Presumably Congress used the word 'express' with the intention that it carry its ordinarily accepted meaning. C.I.R. v. Marshall's Estate, 3 Cir., 1953, 203 F.2d 534. It means 'directly and distinctly stated', 'not merely implied or left to inference'. Webster's New International Dictionary of the English Language, 2nd Ed., 1945. Clearly in the documents in the instant case no express terms were used to retain a reversionary interest. The statute is not satisfied by substituting the word 'possibility' of reverter for 'express' reservation of reversion. It is literally impossible to contend, as does defendant, that decedent retained a reversionary interest by the express terms of the trust instrument. All the evidence militates against such contention. 'There was no discussion about the corpus' said the witness who was the business confidante of the Richardson men. The statute does not embrace a potential right of the heirs of the decedent to inherit the trust res. Bartlett v. United States, 137 Ct.Cl. 38, 146 F.Supp. 719. It is a general rule of law that when doubt exists in the construction of a taxing statute it should be resolved in favor of the taxpayer. Hassett v. Welch, 303 U.S. 303, 314, 58 S.Ct. 559, 82 L.Ed. 858.

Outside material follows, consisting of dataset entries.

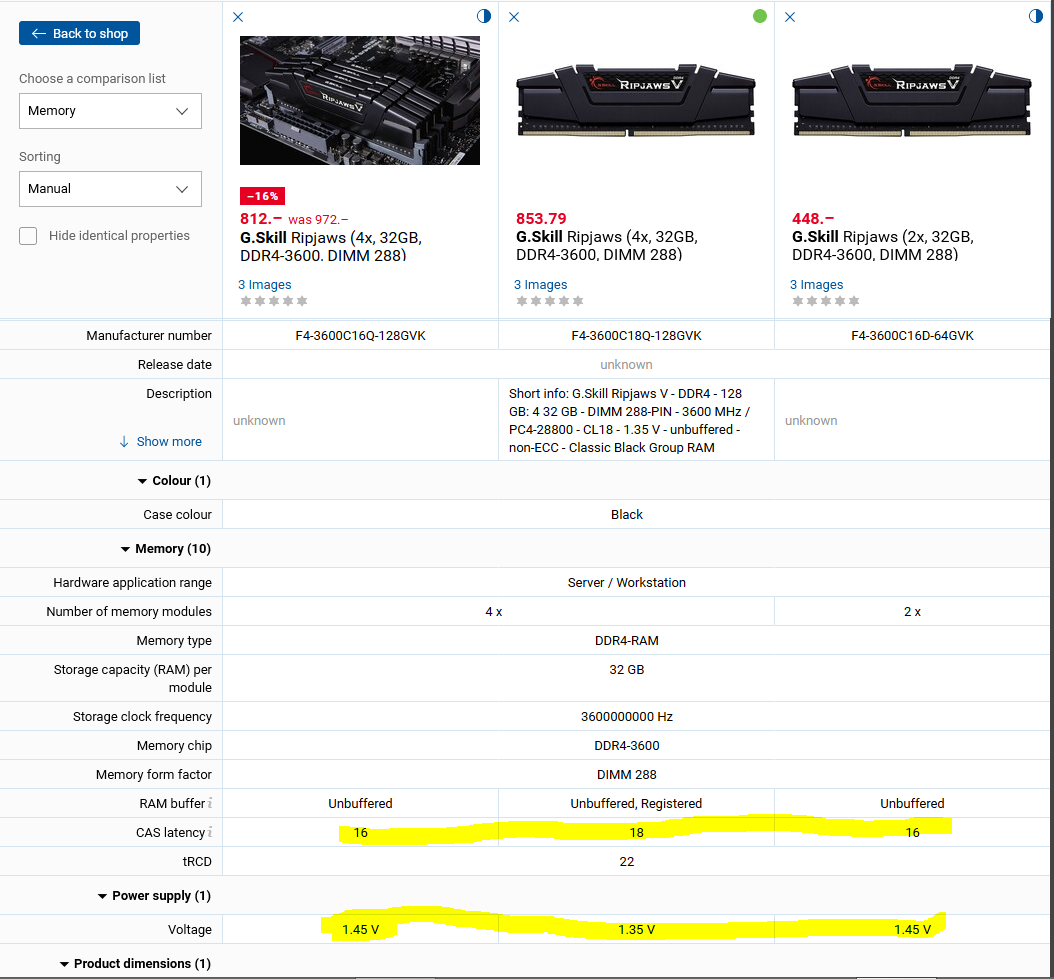Click info icon next to RAM buffer
Viewport: 1054px width, 979px height.
(x=210, y=803)
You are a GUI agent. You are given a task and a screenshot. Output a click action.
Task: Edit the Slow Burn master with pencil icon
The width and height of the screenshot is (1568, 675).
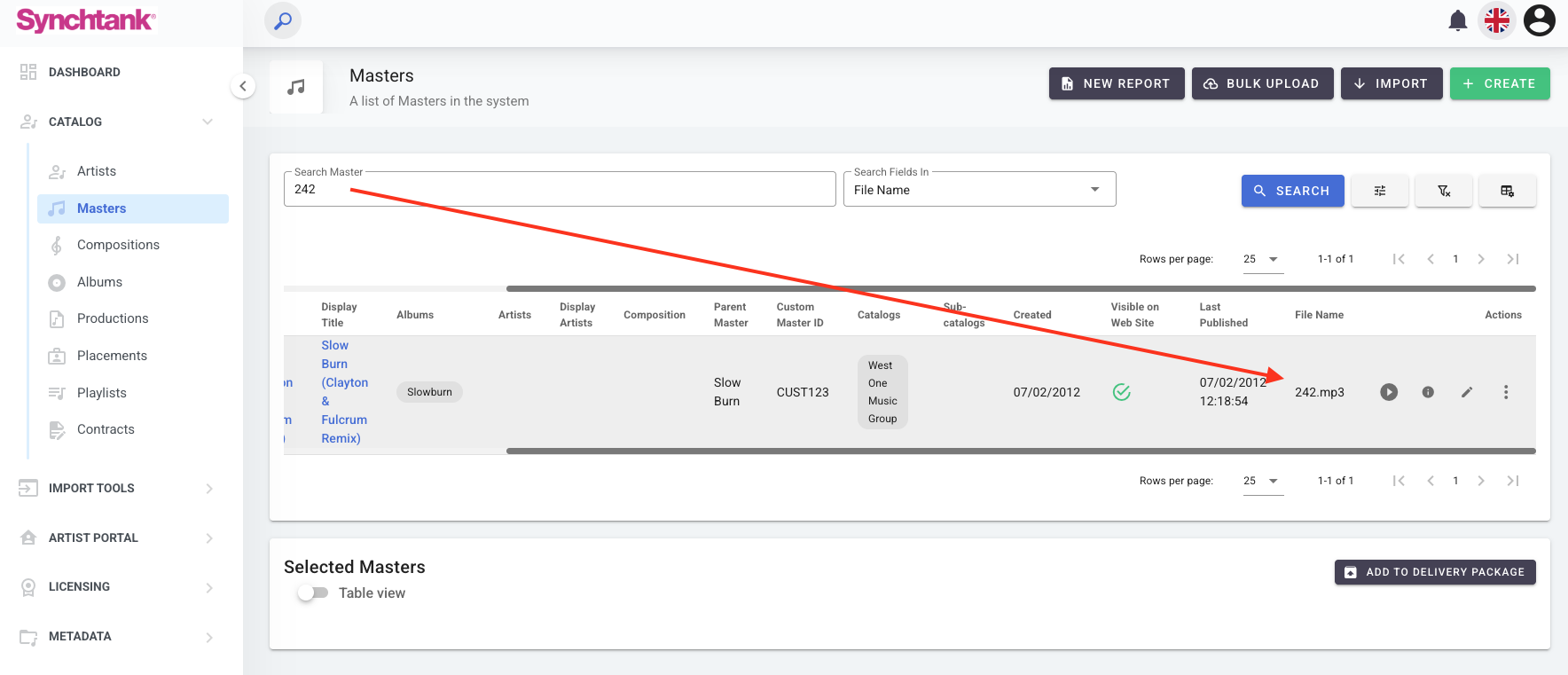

Defendant attempts to construe the Agreement and Declaration of Trust as the creation of a joint tenancy taxable under Section 2040 of the Internal Revenue Code of 1954. 26 U.S.C., 1958 Ed., § 2040. The facts and the law do not support this contention. All the elements of a trust are present in the instant case. There is the trust res or legal estate, which has been reposed in the confidence of the trustee, for the benefit of the beneficial and equitable owners of the equitable estate. Dallas Dome Wyoming Oil Fields Co. v. Brooder, 1939, 55 Wyo. 109, 127, 97 P.2d 311. I cannot subscribe to the government's theory that the aforesaid agreement constitutes an agreement by the parties that they should hold the property in joint tenancy. all their acts and documents support their intention to convey the property to a trustee and to enjoy the proceeds therefrom during their natural lives.
In the light of the foregoing analysis of the facts before me, and the unambiguous dictates of Section 2037 of the Internal Revenue Code of 1954, I am of the opinion that the three conditions of taxability therein contained are not present in the case before me; that Laura V. Richardson, the decedent, did not retain a reversionary interest which arose by the express terms of the instrument of transfer; and that the alleged interest of said decedent in the corpus of the trust should not have been included in the decedent's gross estate for estate tax purposes. Holding this view I need not consider the contention that the reversionary interest of decedent exceeds 5% Of the value of the transferred property. I find that plaintiff has paid an estate tax in excess of the amount due and owing the government and she is therefore entitled to recover the amount of $37,611.07, together with interest paid by the taxpayer thereon in the amount of $6,813.27, together with interest thereon since the date of payment and costs of this action.
Plaintiff will prepare findings of fact and conclusions of law, together with judgment in accordance with this memorandum opinion within 20 days from the date hereof and the clerk will enter an order accordingly.